--- DATASET ENTRIES ---

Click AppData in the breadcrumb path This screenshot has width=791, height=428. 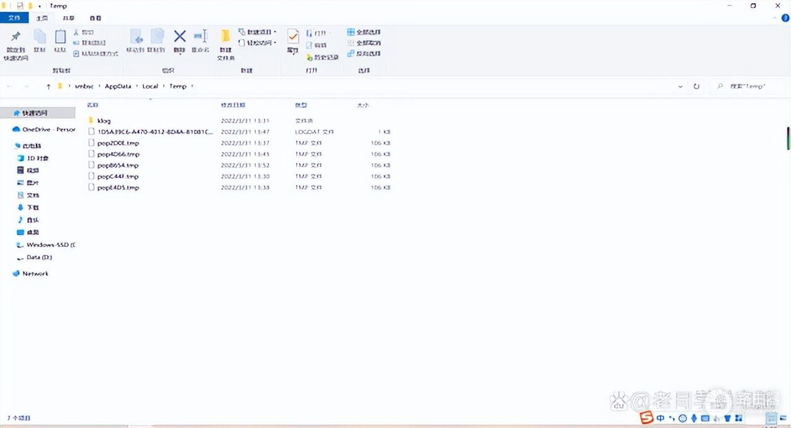(117, 87)
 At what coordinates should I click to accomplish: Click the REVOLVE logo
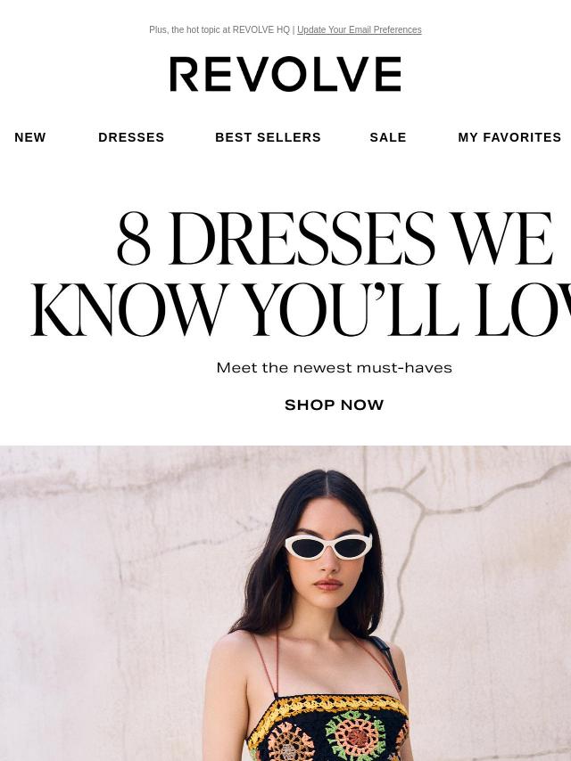[x=286, y=74]
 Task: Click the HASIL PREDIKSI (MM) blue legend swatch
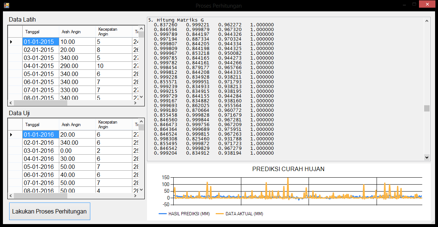[x=162, y=214]
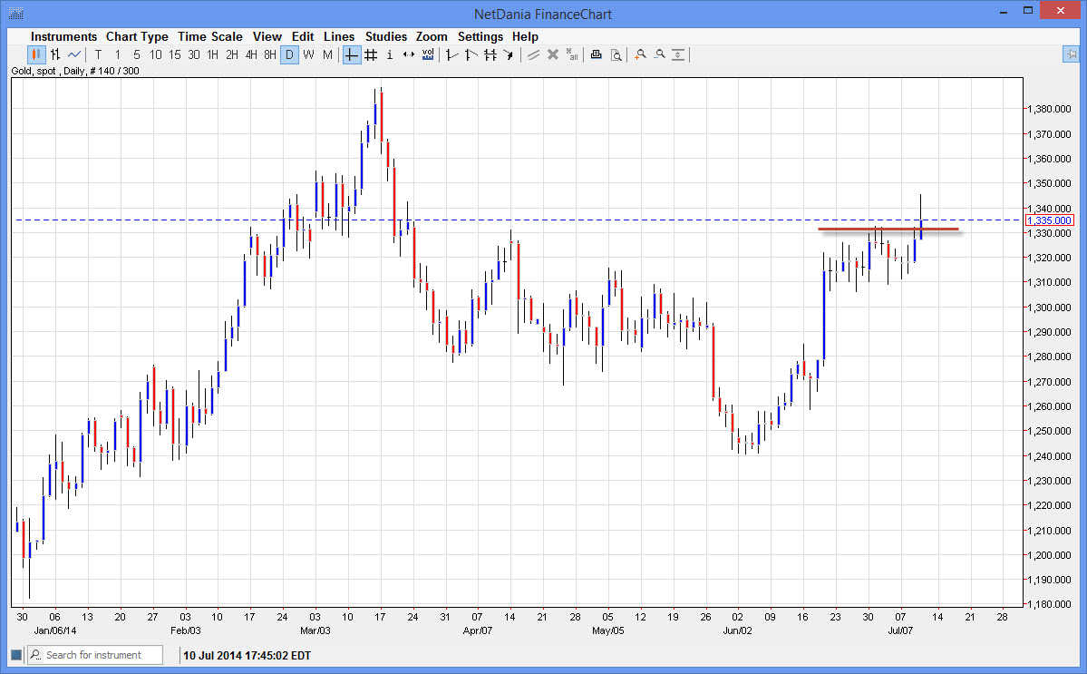
Task: Click the Search for instrument field
Action: tap(102, 655)
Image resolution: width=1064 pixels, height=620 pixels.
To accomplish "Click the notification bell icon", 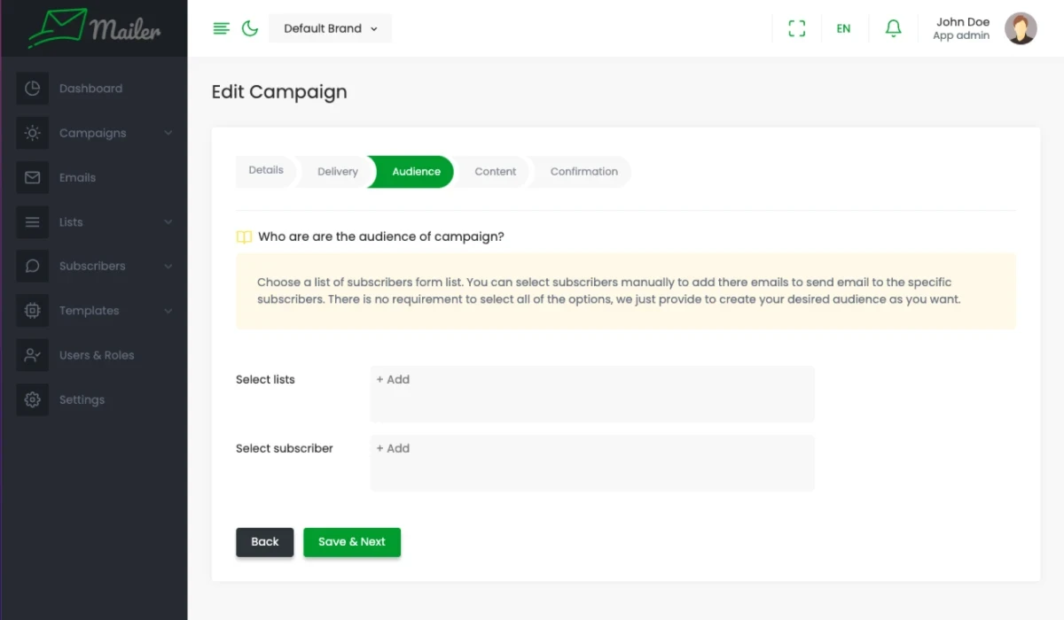I will (x=893, y=28).
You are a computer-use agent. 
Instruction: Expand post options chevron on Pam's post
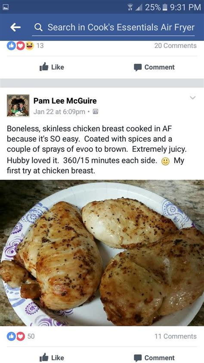[x=192, y=98]
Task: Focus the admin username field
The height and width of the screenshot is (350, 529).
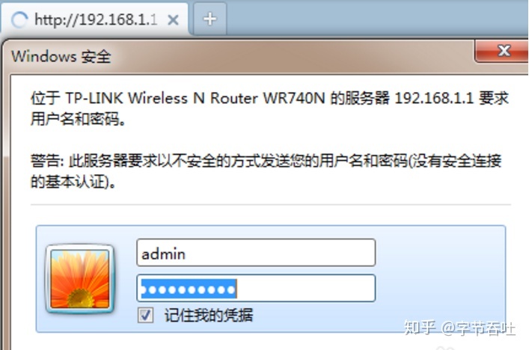Action: coord(256,253)
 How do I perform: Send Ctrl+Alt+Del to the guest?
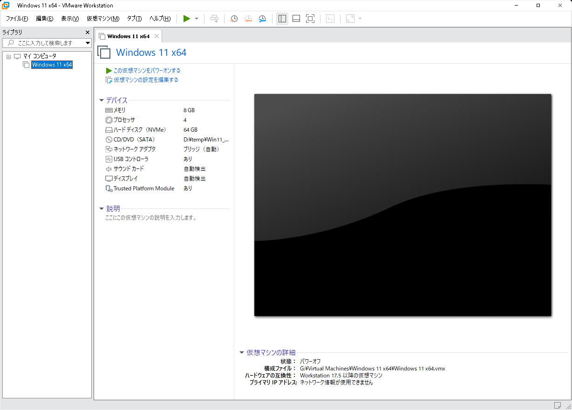point(214,19)
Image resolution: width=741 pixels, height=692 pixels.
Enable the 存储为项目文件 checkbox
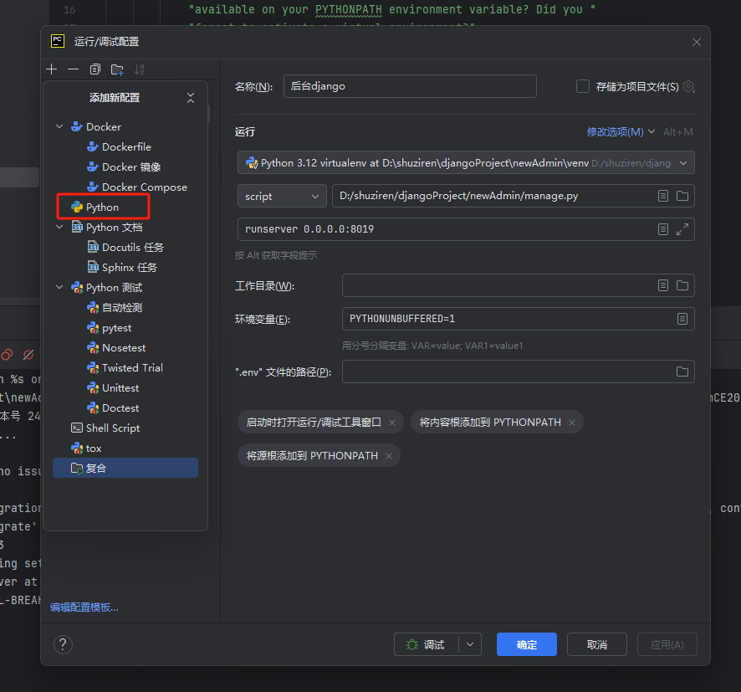tap(583, 86)
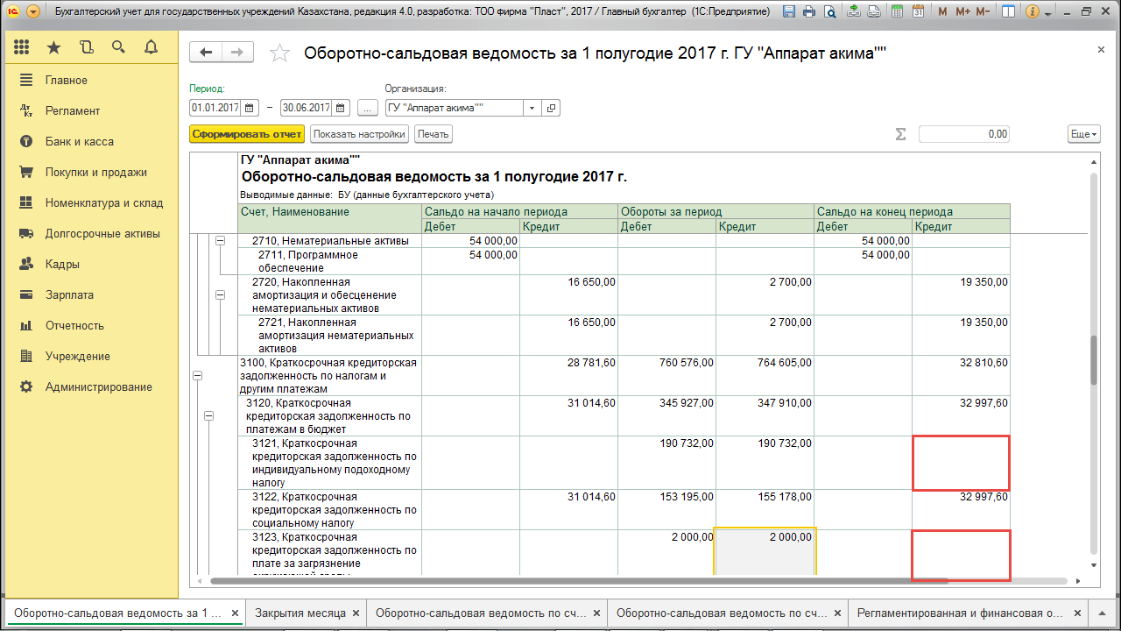Open the Еще menu on the report
Screen dimensions: 1121x631
1083,133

---

▶ [EXERCISE DIRECTIONS]:
Search the records for lines holding the word "resolution", then copy each line you find.

▶ [YOUR RESPONSE]:
Image resolution: width=1064 pixels, height=620 pixels.
Image resolution: width=741 pixels, height=692 pixels.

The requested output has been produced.